Last Monday, Rating and Investment Information, Inc. (R&I), a Japan-based debt watcher, affirmed the Philippines’ investor-grade credit rating at “BBB+” and revised its outlook from stable to positive. The Finance department attributed this good news “to the country’s robust macroeconomic fundamentals, improving fiscal position, sound banking system, comfortable external payments position, and stable political environment,” explaining that “A ‘BBB+’ rating is two ranks higher than the minimum investment grade and just one notch below the ‘A-’ rating.”
On May 22, the Philippines also earned a ratings upgrade from Fitch, with the outlook moved from “negative” to “stable.” The Philippines’ rating remains at “BBB,” considered “investment grade” and above the “speculative grade” of D to BB. A “BBB stable” means the risk of loan default is low and that the country’s ability to pay its financial obligations is high.
I created a table comparing the ratings of major East and South Asian economies from four ratings agencies.
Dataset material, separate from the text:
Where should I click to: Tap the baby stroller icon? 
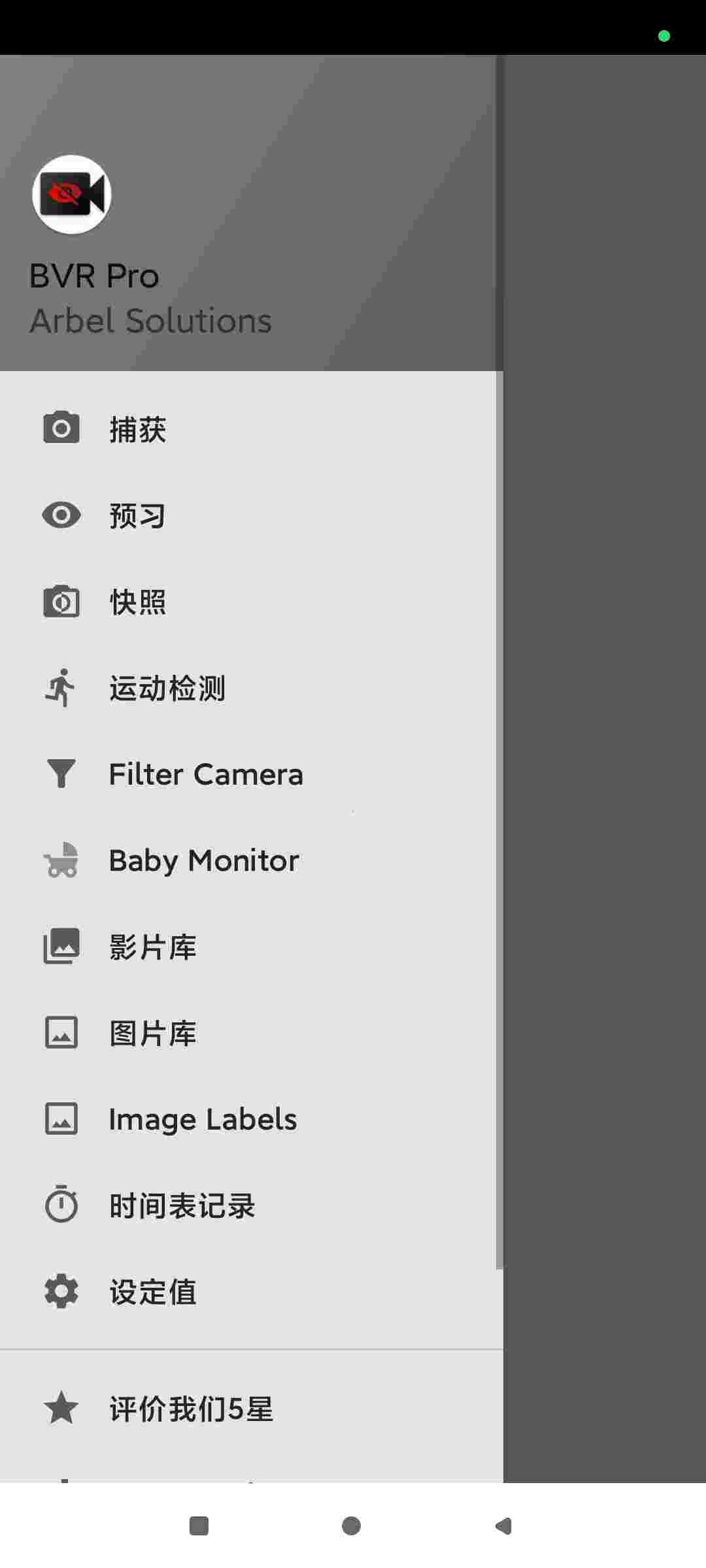coord(61,860)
The Philippines is within striking distance of an “A” under R&I and “BBB+” under Fitch and, hence, will be in a comparable ratings position as Thailand, and might even be at the position of Malaysia (see Table 1).
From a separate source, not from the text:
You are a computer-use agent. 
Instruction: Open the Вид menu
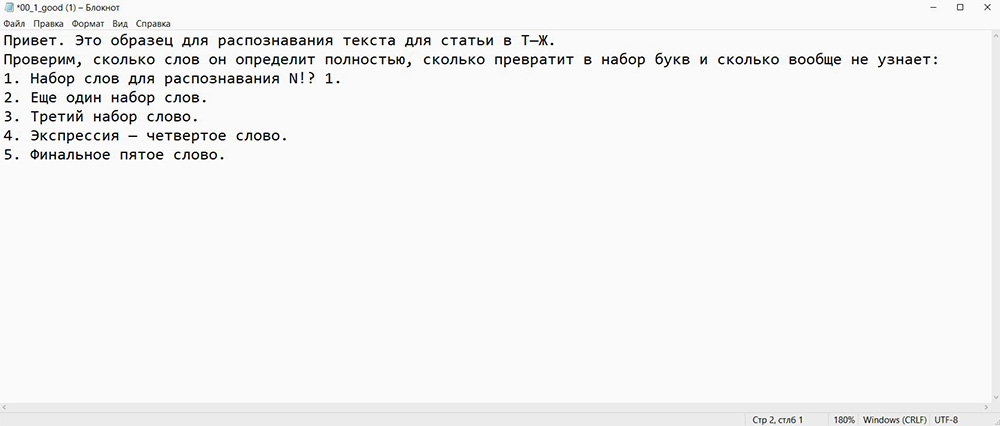(120, 24)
Today, Thursday, the Philippine Statistics Authority will release the GDP figures for the 2nd quarter (Q2) of 2023. This column was written yesterday, Wednesday, and, not having seen the date yet, this columnist initially predicted that it would show around 6.4% growth in Q2 — but considering that the electricity demand data for Q2, among other factors, is not that high, I project growth of 6% instead.
The average GDP growth in Q1 and Q2 of 2023 in East Asia were as follows: South Korea 0.9%, Singapore 0.6%, Taiwan -0.7%, Hong Kong 2.2% (but in 2022 it was -3.5%), China 5.4%, Indonesia 5.1%, and Vietnam 3.7%.
After the Philippines’s Q1 growth of 6.4%, if Q2 growth is 6%, then the Q1 and Q2 average growth will be 6.2%. If Q2 growth is only 5.6%, then the average will be 6%. Either way, the Philippines will remain the fastest growing economy in East Asia, if not among the top 50 biggest economies in the world.
This might prompt the other ratings agencies — S&P, Fitch, and Moody’s — to consider another upgrade for the Philippines.
RISING BUDGETS FOR UNIVERSITIES
Meanwhile, many state universities and colleges (SUCs) will receive bigger budgets from the National Government (NG). The budget for public elementary and secondary education also keeps rising, and university personnel and students are supposed to be mature enough to generate revenues other than asking for more money from taxpayers. So I build this table on SUCs receipts or income and expenditures.
The good thing is that SUCs’ internally generated (IG) income is rising — from P55 billion in 2019 to P78 billion in 2022, and projected to reach P84 billion next year.
But the National Government’s appropriation for the University of the Philippines (UP) and all its campuses nationwide, plus the Philippine General Hospital (PGH) in UP Manila, is not rising fast, going from P19 billion in 2019 to P30 billion in 2022, but going down to P23 billion next year.
To make sense of these numbers, I computed the ratio of IG receipts (IG + beginning balance or carry over from last year) over NG appropriation plus the ending balance. The result shows an average from 2019-2024 of 50.5% for all SUCs and 44.4% for UP system (see Table 2).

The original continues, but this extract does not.